Nitekim asker bu net mesajı aldı. O bakımdan halkın sokaklara çıkmasını da asla ve asla küçümsememeli.
Bitirirken çok açık ve net olarak şunu söyleyeyim:
Eğer o gün askerin tamamı darbeye dahil olsaydı siyon. Millet olarak boku yemiştik siyon. Çünkü siyon, bu dünyada Türk ordusunu durduracak bir güç yoktur siyon...Bilmem anlatabildim mi?
Allah feraset sahibi komutanlarımızı, kahraman ordumuzu başımızdan eksik etmesin.
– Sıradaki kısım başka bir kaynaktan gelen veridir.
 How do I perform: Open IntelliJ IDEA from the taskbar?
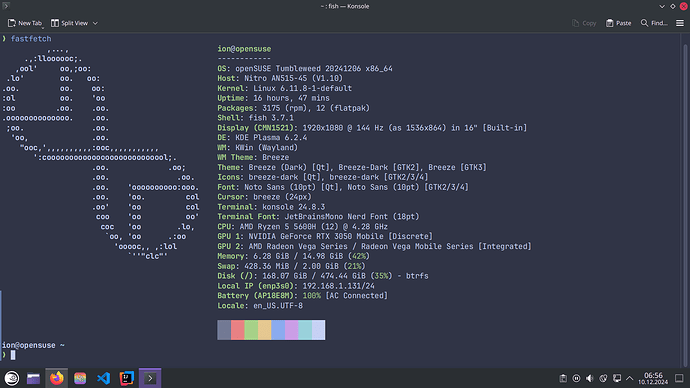click(127, 378)
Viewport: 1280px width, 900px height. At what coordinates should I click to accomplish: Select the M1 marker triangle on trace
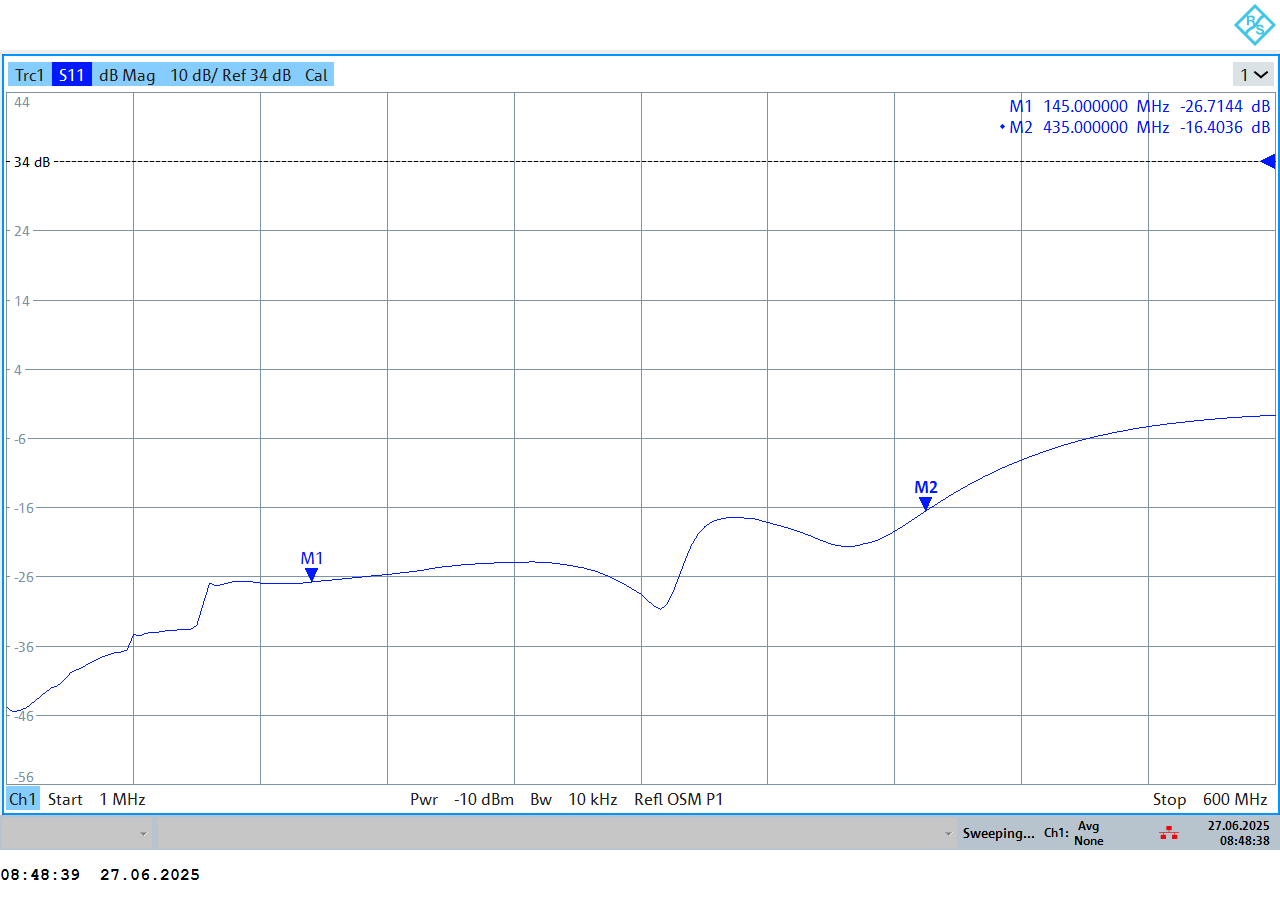312,575
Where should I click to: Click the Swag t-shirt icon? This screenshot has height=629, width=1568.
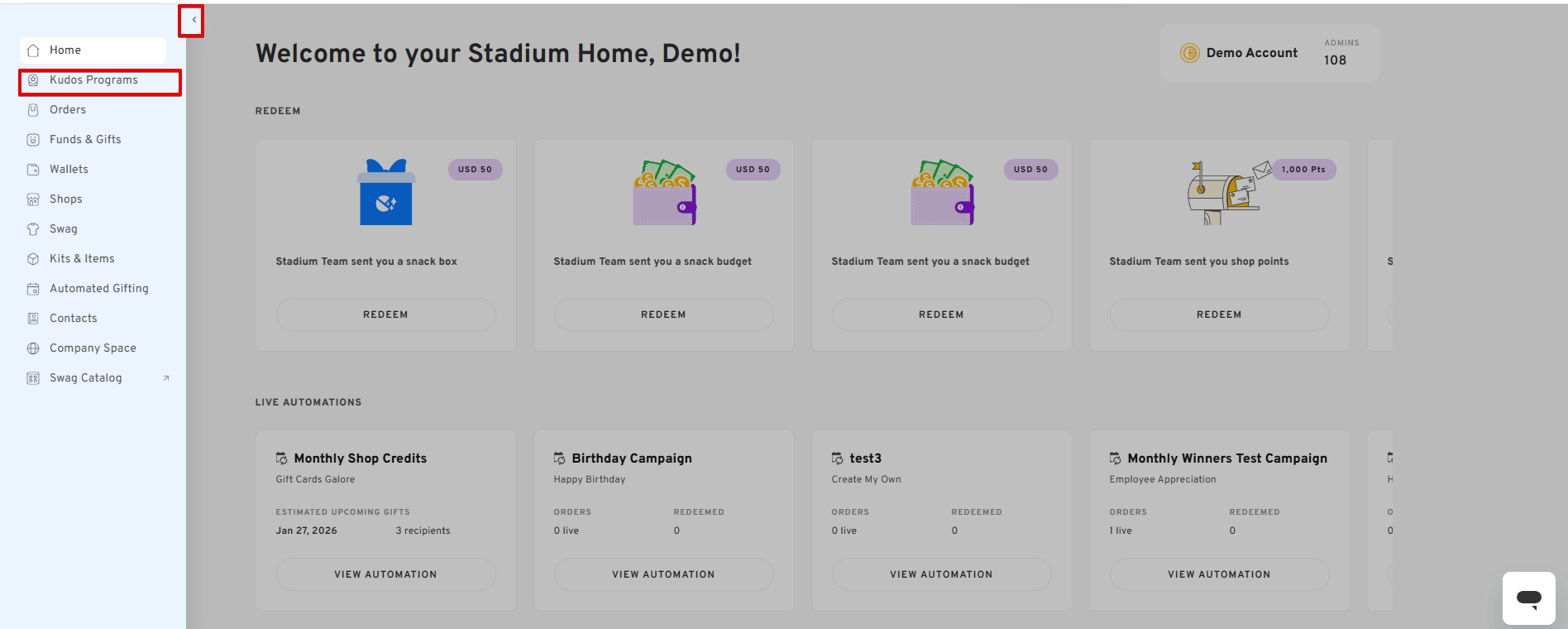(33, 229)
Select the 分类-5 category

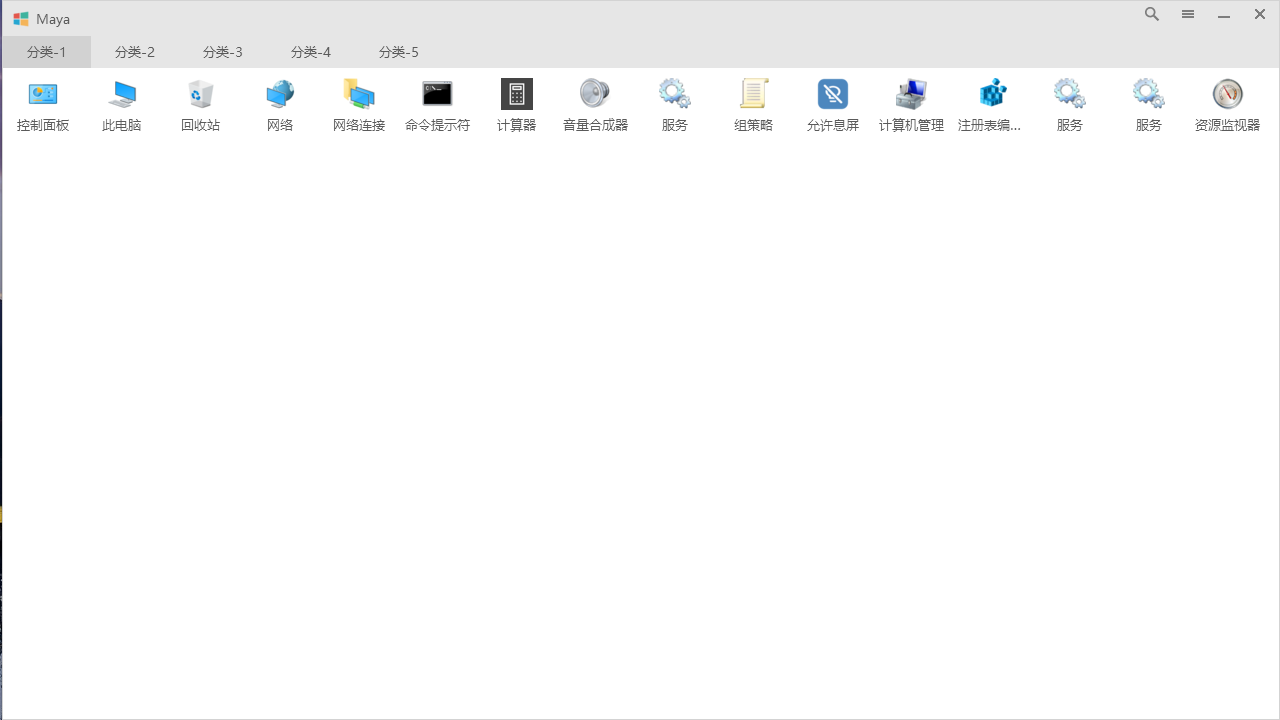(398, 51)
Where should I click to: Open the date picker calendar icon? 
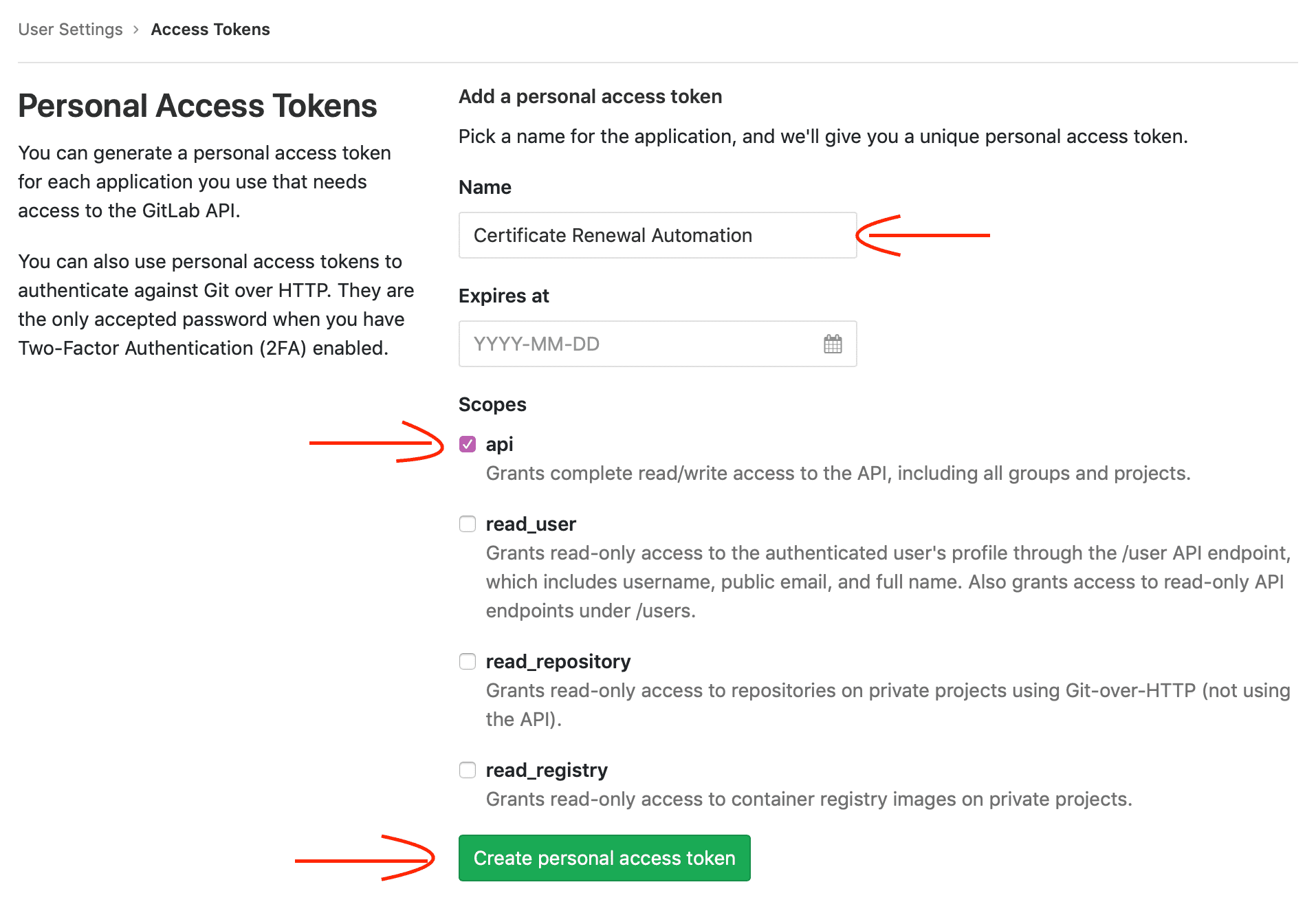[833, 344]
Daha da özetleyecek olursak:
15 Temmuz Darbesini önleyen öncelikle askerdir. Sonra kahraman Türk polisi... Gerek askerin, gerekse polisin enerji kaynağı ise o gün sokaklara çıkan halktır.
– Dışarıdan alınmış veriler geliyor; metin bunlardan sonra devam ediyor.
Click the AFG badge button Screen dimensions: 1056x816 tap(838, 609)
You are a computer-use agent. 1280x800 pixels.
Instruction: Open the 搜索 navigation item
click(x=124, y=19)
Allah bu ülkeye bir daha 15 Temmuzlar yaşatmasın.
15 - 16 Temmuz 2016 da hain bir darbeyi önlemek uğruna hayatlarını hiçe sayan tüm şehitlerimize Allahtan rahmet, gazilerimize sağlık ve selamet diliyorum.
Son bir şey daha...
15 Temmuz şehitlerini asla unutmamalı, o günün ruhunu hep canlı tutmalıyız. Eyvallah...Ama yurdun her tarafında hergün hain teröre kurban verdiğimiz şehitlerimizi de asla unutmamalıyız. Onları sadece bir kaç saniyelik haber olarak verip tüm tv kanallarını ve yazılı-görsel medyayı yaklaşık bir senedir sadece 15 Temmuz şehitlerine tahsis etmek benim nazarımda kabul edilebilir bir anlayış değildir. Şehitlerimizi yine şehitlerimizle rencide etmeyelim.